> **AIM OF THE EXERCISE**:
Every line of the data below should be repeated exactly, and no picture should be copied.

Segment Start: EXTRACTED INFORMATION

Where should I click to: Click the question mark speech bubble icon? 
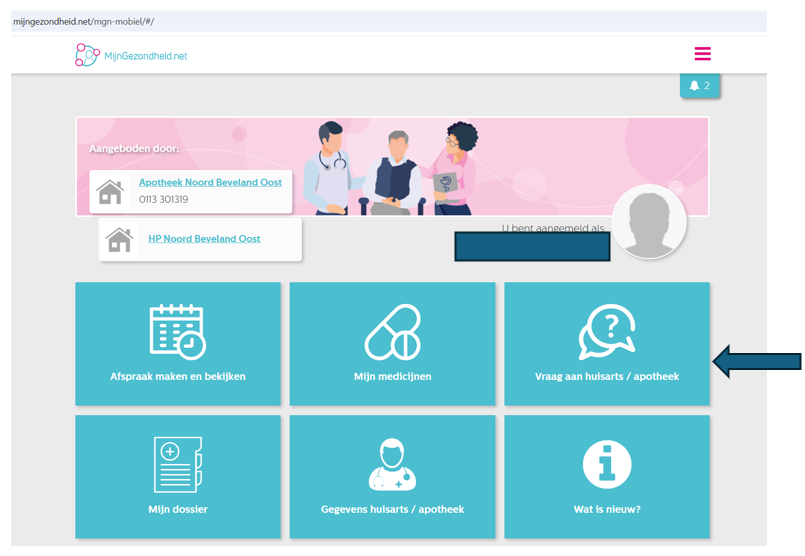click(606, 332)
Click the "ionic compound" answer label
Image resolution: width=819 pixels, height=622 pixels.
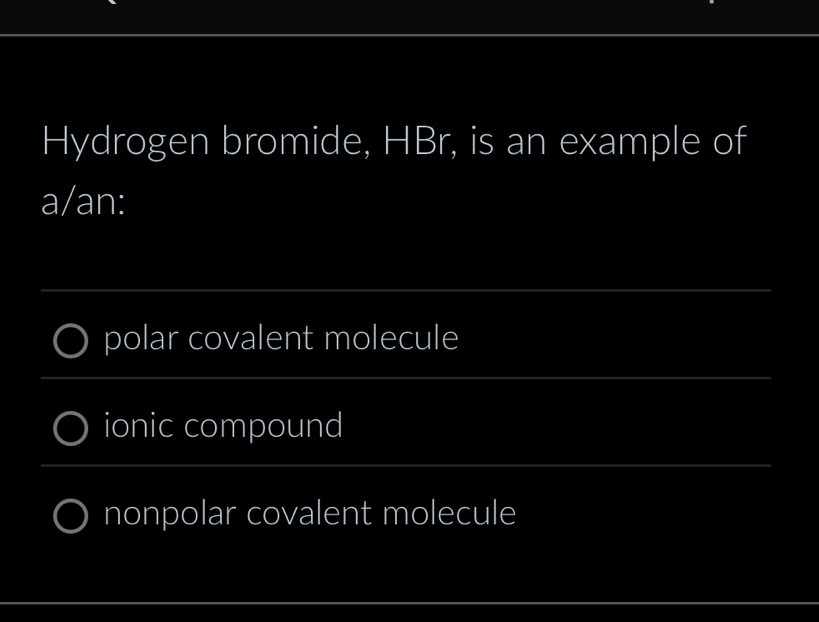(223, 426)
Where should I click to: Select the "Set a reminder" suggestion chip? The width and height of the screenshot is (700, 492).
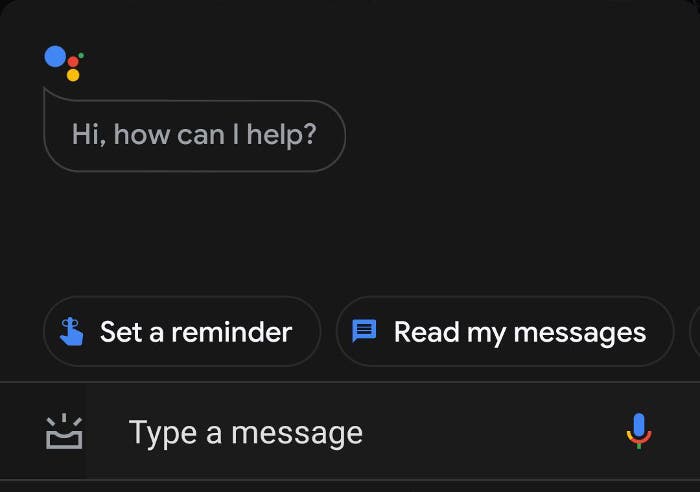tap(181, 331)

Segment End: EXTRACTED INFORMATION

> **TASK SOLUTION**:
Where should I click to: Click the question mark speech bubble icon? 
click(606, 332)
Click the "ionic compound" answer label
Image resolution: width=819 pixels, height=622 pixels.
(223, 426)
Where should I click to: Select the "Set a reminder" suggestion chip? The width and height of the screenshot is (700, 492).
tap(181, 331)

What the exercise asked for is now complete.